Creditor Rights and the Public Interest supports the greater representation of non-traditional creditors in the process of insolvency restructuring in Canada, concentrating particularly on restructuring under the federal Companies' Creditors' Arrangement Act (CCAA). Arguing in favour of the representation of such non-traditional creditors as workers, consumers, trade suppliers, and local governments, Janis Sarra describes the existing process of addressing their interests, analyzes four case studies that focus on non-creditor groups, and compares the Canadian approach to that of several other countries, such as Germany, France, and the United States. Sarra draws on a comprehensive body of academic literature that covers a broad range of issues - insolvency theory, corporate governance theory, legislative history, and bankruptcy and insolvency practice. She further surveys the relevant legislation and supplements her analysis with insights drawn from extensive primary research of court records and personal interviews with lawyers, judges, and government officials.

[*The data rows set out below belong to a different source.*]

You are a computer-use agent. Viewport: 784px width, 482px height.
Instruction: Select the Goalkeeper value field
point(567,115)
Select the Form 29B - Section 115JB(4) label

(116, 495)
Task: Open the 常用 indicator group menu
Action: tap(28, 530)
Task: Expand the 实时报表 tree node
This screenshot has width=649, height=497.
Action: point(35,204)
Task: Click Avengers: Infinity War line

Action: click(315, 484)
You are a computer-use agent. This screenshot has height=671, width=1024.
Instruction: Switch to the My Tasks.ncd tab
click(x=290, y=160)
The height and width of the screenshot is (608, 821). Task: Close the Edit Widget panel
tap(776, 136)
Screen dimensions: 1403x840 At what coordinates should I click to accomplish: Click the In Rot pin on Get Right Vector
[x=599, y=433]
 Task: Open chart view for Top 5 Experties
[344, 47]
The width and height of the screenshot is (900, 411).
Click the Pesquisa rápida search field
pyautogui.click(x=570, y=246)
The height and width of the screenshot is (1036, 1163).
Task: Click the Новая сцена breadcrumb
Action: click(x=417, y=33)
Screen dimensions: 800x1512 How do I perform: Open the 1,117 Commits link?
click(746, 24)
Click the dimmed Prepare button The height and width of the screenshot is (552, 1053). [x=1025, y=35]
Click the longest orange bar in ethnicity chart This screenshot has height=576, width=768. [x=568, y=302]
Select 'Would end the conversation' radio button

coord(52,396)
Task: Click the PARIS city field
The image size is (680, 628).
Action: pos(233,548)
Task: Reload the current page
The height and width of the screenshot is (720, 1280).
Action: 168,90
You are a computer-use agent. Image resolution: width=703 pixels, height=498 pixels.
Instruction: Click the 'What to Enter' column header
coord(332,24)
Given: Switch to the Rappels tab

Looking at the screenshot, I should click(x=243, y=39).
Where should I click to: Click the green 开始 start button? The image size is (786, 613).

Creditor Rights and the Public Interest ultimately illustrates the way in which the concept of the public interest can be utilized to foreground the concerns of non-traditional stakeholders. Sarra provides a coherent account of the justification for recognizing these creditors by situating insolvency law in a legal regime that realizes a duty to maximize all of the interests and investments at stake in the corporation. In an academic field where scholarship is currently scarce, Sarra's text will be a welcome contribution.